On 29 October, Cassar requested that Gozo become a separate diocese. The Roman Catholic Diocese of Gozo was eventually created on 22 September 1864, 65 years after Cassar's petition. During Cassar's rule of Gozo, he organised the administration, reopened the law courts and elected new jurists; and even opened a customs house.

King Ferdinand took advantage of Napoleon's absence in the French campaign in Egypt and Syria and of Horatio Nelson's victories and seized Rome on 29 November. On the defeat of some of his columns, Ferdinand hurried back to Naples. On the approach of the French, Ferdinand fled on 23 December aboard Nelson's ship to Palermo, leaving his capital in a state of anarchy. The French took Naples and the Parthenopean Republic was established by its citizens; Ferdinand reconquered it in May 1800.

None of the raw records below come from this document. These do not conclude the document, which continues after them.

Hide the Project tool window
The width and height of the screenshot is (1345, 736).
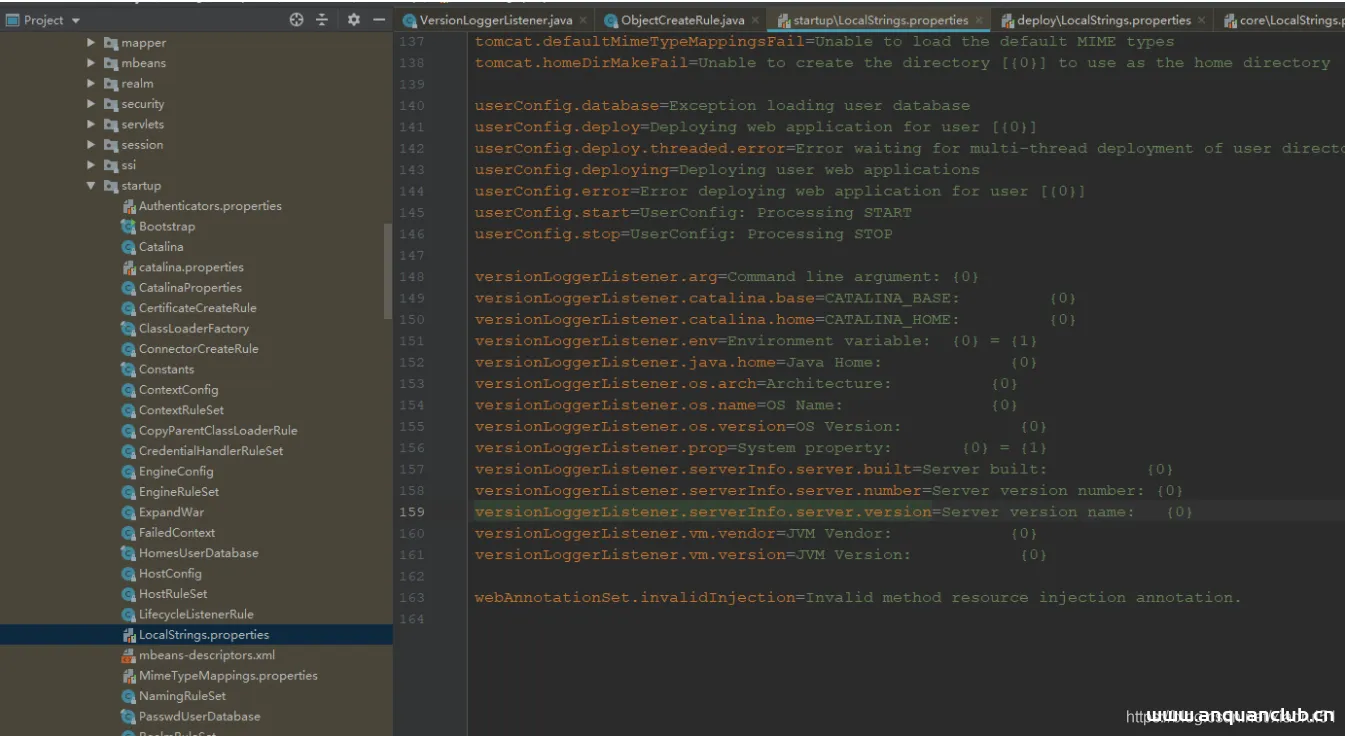[379, 20]
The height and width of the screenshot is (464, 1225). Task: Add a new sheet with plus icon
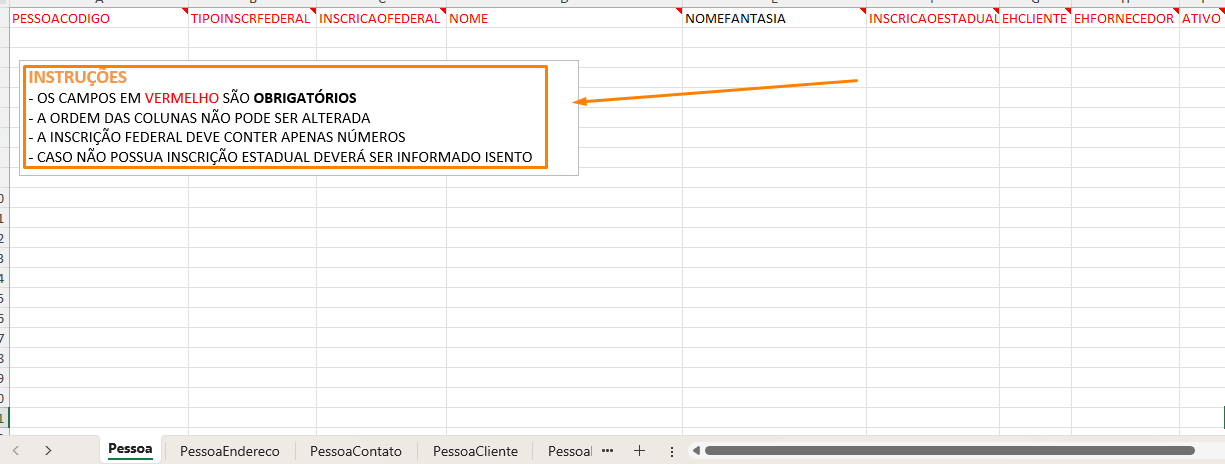(x=640, y=451)

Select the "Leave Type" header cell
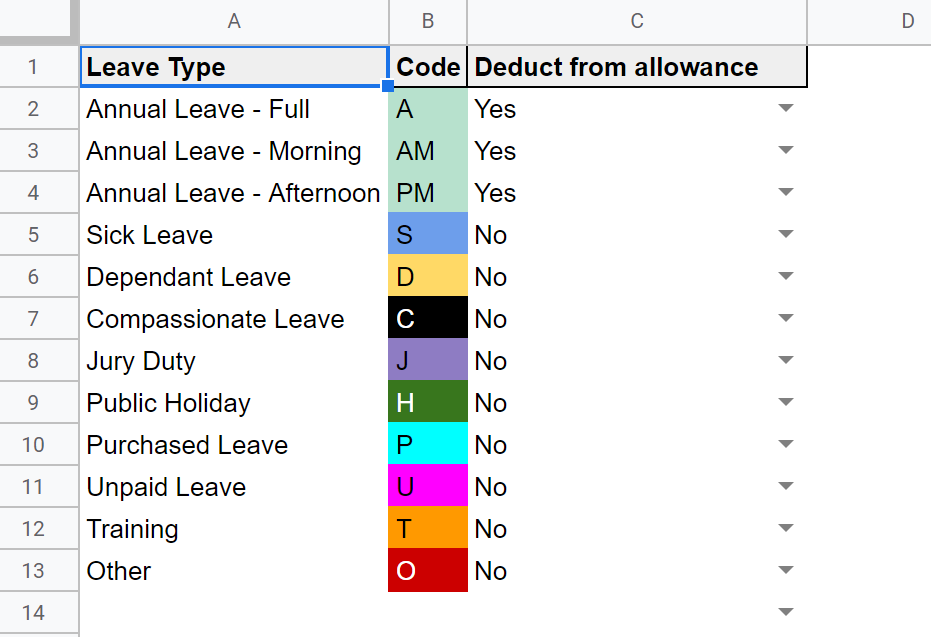click(233, 67)
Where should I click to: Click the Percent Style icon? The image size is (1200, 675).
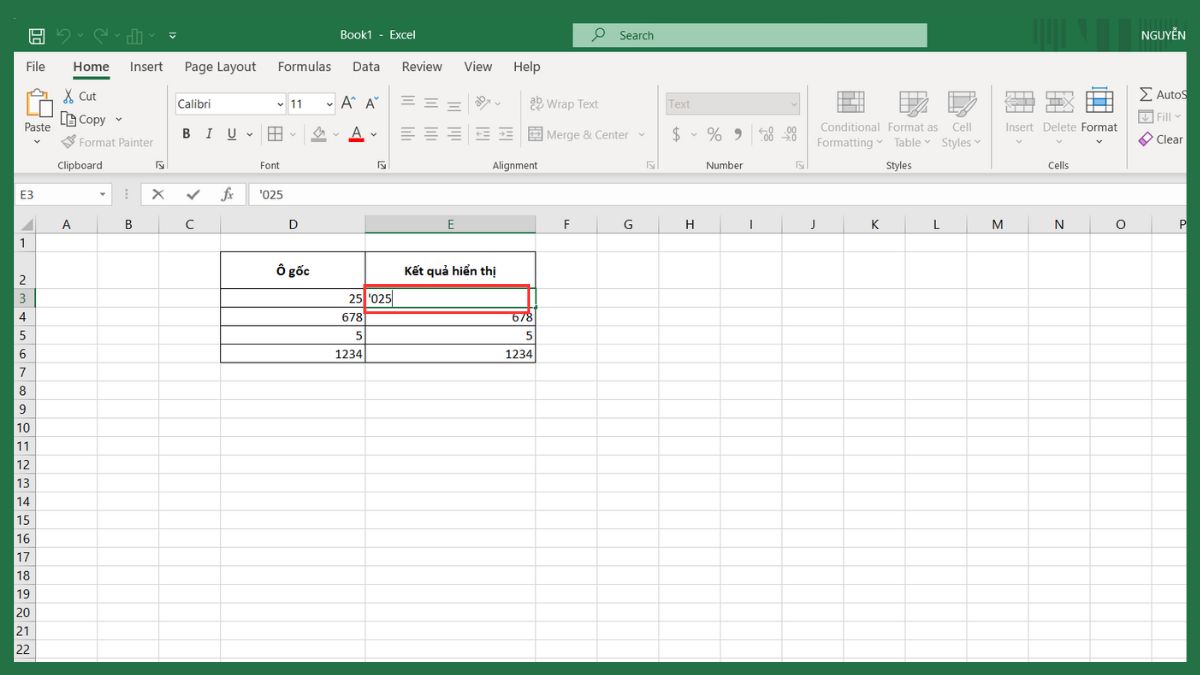(x=714, y=134)
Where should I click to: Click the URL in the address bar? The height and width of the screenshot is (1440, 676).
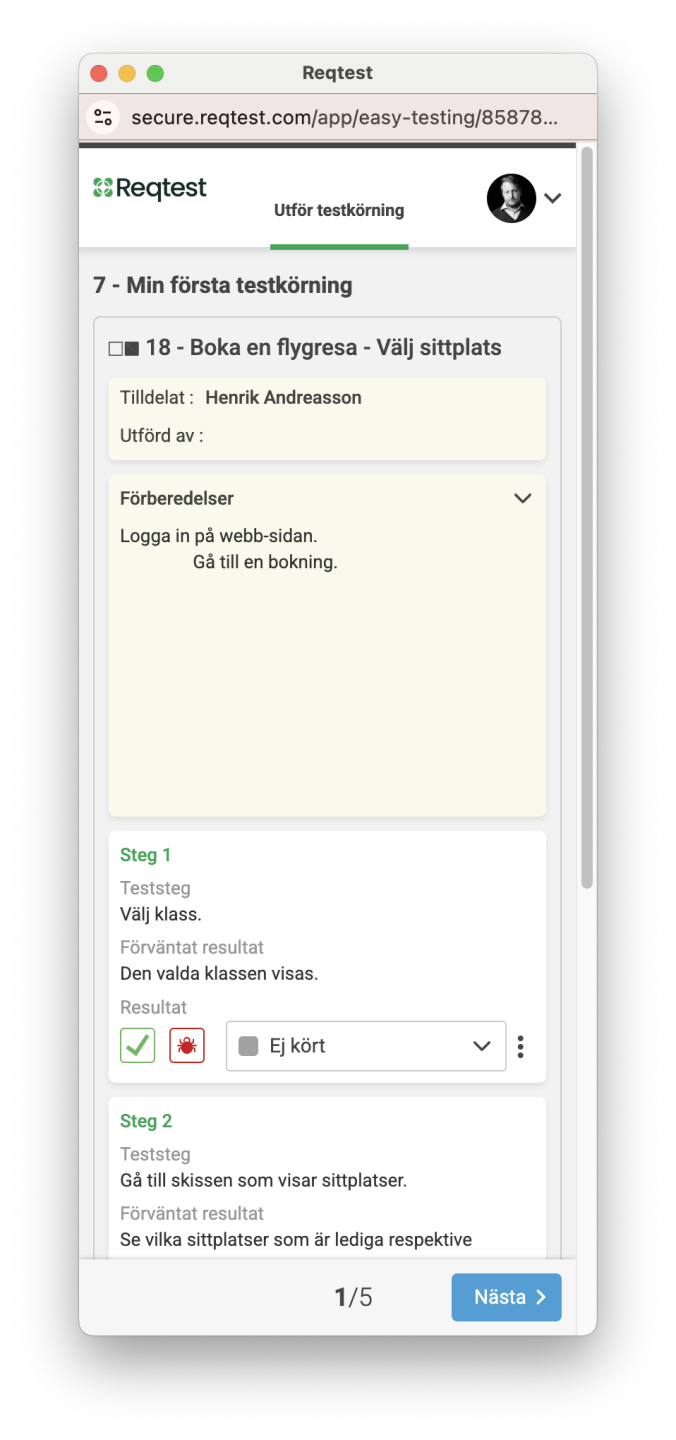(x=344, y=118)
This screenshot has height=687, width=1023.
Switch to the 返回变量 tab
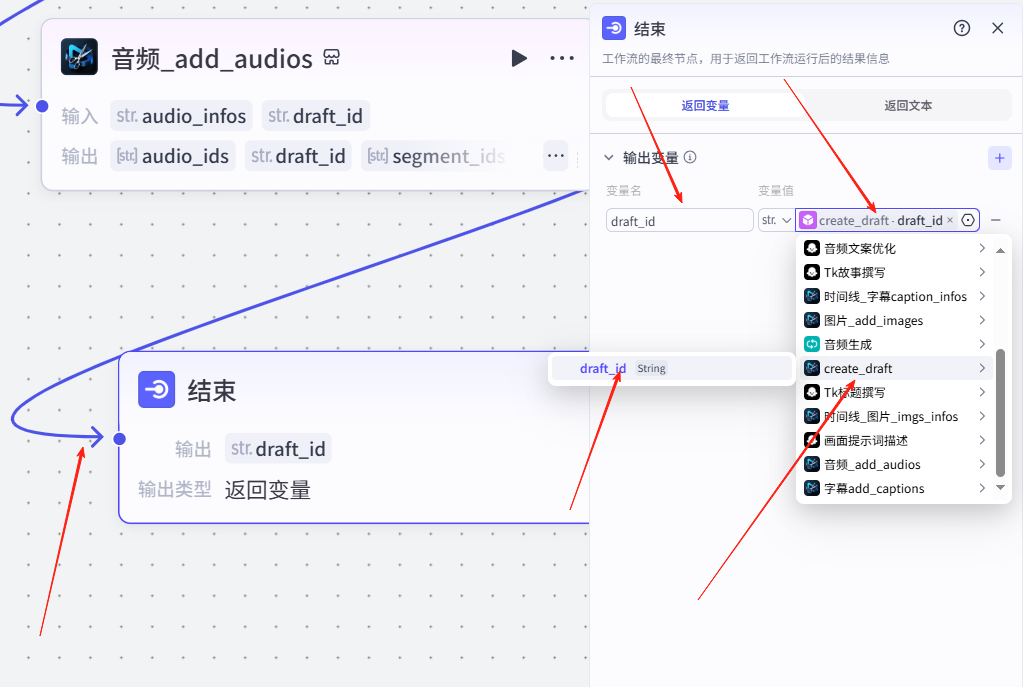click(705, 105)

When the French garrison in Valletta surrendered in September of that same year, the British established the Malta Protectorate. Cassar continued to rule Gozo independently until 20 August 1801, when the British civil commissioner, Charles Cameron, removed him from the position. Emmanuel Vitale, another leader of the Maltese insurrection, became governor, superintendent and the health director of Gozo, a post which he held until his death fourteen months later.

On 16 December 1805, Cassar died at the age of 58.